Si su marido encuentra hoy trabajo como jornalero, quizás coman. Si no, no lo harán. “En Siria había bombas y hambre. En Líbano sólo hambre”, dice uno de los amigos de Fatima.

Sus hijas no van al colegio, aunque uno de los mayores logros de Cáritas ha sido conseguir que los niños sirios refugiados puedan ir a un `segundo turno´ en las escuelas de Líbano. Cáritas se ocupa del transporte, las mochilas y los libros, y ayuda a matricular a los niños en las clases.

“Garantizar que 60.000 niños tengan la posibilidad de ir al colegio es un gran logro”, dice Chahda.

Nisrayeh es una de las madres cuyos hijos se están beneficiando de este programa de Cáritas. Ellos viven en un edificio a medio acabar junto a otras 60 familias.

“Poder enviar a mis hijos al colegio ha sido algo muy importante. Preferiría pasar hambre antes que permitir que ellos estuvieran en una situación desventajada”, dice. “Las escuelas se han portado realmente bien con los niños. Han sido muy bien recibidos”.

Nisrayeh está intentando hacer que la vida para sus hijos sea lo más normal posible. “Trabajo duro para hacer de esto algo agradable”, dice. “Pero ellos se dan cuenta de la realidad”.

Uno de los chascos que se ha llevado fue cuando el televisor que compartían las familias se estropeó, lo que quería decir que su hijo de 12 años no podría ver el Mundial de fútbol.

Quizás pueda sorprender que haya tantos televisores y antenas parabólicas en los campamentos pero son considerados un vínculo esencial con su hogar.

“Cada dos o tres horas, hay una noticia de última hora sobre Siria”, dice Rasha, otra refugiada siria que vive en un centro comercial abandonado al norte del país. “La gente está obsesionada con las noticias de Siria”.
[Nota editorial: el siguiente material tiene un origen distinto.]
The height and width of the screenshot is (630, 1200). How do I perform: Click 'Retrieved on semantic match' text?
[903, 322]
Esto es parte del trauma generado por todo por lo que han estado pasando. Los refugiados eluden su realidad presente y siguen muy pendientes de lo que está ocurriendo en casa.

“Te afecta. El ruido, los niños, la falta de privacidad. Es como estar atrapado en un manicomio o en una cárcel”, dice ella.
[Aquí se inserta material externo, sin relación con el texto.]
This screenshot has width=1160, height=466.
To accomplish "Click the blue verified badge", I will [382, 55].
Rasha prepara la cena. “Habrá judías verdes con limón o judías verdes sin limón”, dice. Después se irán a la cama. Cada noche Rasha se duerme llorando mientras piensa en los padres que dejó atrás en Siria.

Cuando el sol se ponga sobre Bekaa, Khairiya también intentará dormir, agotada, en la tienda que comparte con otras seis personas. Pero no es el bebé llorando a causa de un cólico lo que la mantiene despierta, sino la preocupación por lo que será de ellos al día siguiente. Hace ahora tres años que viven como refugiados en Líbano.

“La vida aquí no va a peor”, dice. “Tampoco a mejor. Sólo queremos volver a casa”.